What makes con artists fascinating is they’re everywhere: in business, on dating apps, at the local bar. They slip among us undetected, seeming normal and nice enough to trust before they disappear with your cash, or your love, or your trust. Which is why it can be somewhat empowering to watch films, series or documentaries about them, to understand how they lie so easily, or create a separate, fragmented reality they buy into to justify their actions.
The best pairing for “Love Fraud” is obviously “Dirty John,” the true story of an Orange County love scammer who posed as a doctor and wooed a wealthy single mom and businesswoman in order to enjoy her lavish lifestyle, with the whole sordid tale ending in blood. The LA Times investigation and accompanying podcast are well-worth checking out, as well as the adaptation starring Connie Britton and Eric Bana made for Bravo, which is now streaming on Netflix.
There’s also the classic love-con documentary that spawned an MTV series and a new slang term for those who use the internet to cover their trails and their identities: “Catfish.” Directors Henry Joost and Ariel Schulman have moved on to slick urban thrillers like “Nerve” and “Project Power,” but they made their name with their 2010 documentary film, which captured the early zeitgeist of internet-enabled deception, when Schulman’s younger brother Nev (now the host of the series) became entangled in an internet romance. Catch the phenomenon on Netflix.
On Netflix you can also catch the other amateur internet detective series that thrilled viewers last winter. “Don’t F--- With Cats” is the rollicking true story of how a Facebook group tracked down a Canadian murderer and con artist.
Then there are the fraudsters who don’t weaponize love but rather clout, as their means of entry. The two Fyre Fest docs, “Fyre Fraud” on Hulu and “Fyre: The Greatest Party That Never Happened” on Netflix, are eye-popping accounts of how Billy McFarland weaponized social media to bilk aspiring influencers of their bucks for a disastrous Bahamian music festival. Be sure to check out “Fyre Fraud” on Hulu for an interview with Billy, who stutters and blinks when confronted with his own misdeeds.
Another recent grifter doc is Alex Gibney’s “The Inventor: Out For Blood in Silicon Valley,” on HBO, in which Theranos founder Elizabeth Holmes, who fashioned herself as a Steve Jobs-style girlboss, pulled the wool over the eyes of investors, board members, pharmacy chains and journalists with her falsely-advertised blood-testing technology. This features another juicy interview with the tech scammer herself.

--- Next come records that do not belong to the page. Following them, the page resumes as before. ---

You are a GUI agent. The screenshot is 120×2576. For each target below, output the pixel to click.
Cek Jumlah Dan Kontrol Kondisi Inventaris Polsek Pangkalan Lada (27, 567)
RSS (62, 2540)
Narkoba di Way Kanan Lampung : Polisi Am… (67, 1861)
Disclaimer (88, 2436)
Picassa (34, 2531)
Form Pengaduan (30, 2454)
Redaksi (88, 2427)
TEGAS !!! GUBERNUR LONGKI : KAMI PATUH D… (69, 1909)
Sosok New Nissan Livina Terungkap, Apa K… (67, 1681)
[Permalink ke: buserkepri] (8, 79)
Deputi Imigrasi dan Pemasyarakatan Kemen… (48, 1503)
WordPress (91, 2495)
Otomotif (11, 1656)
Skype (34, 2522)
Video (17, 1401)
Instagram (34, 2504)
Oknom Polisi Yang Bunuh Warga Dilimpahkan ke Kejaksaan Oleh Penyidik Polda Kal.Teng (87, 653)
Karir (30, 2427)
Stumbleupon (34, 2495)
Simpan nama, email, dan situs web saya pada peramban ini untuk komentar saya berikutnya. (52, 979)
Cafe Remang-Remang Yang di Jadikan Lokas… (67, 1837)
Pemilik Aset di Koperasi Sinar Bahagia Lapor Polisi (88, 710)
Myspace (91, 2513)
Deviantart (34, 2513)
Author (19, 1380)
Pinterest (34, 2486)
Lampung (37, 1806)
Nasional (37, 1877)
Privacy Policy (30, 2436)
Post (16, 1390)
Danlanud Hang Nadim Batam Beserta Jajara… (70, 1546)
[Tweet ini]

“The Imposter,” on Amazon Prime and Tubi, depicts the wild story Frederic Bourdin, a Frenchman who impersonated a Texas teen who went missing in 1994. The depths of Bourdin’s deception went so far that even the family believed he was their missing son, and Bart Layton’s 2012 film animates the tale with stunningly realized reenactments, creating a true thriller of a documentary.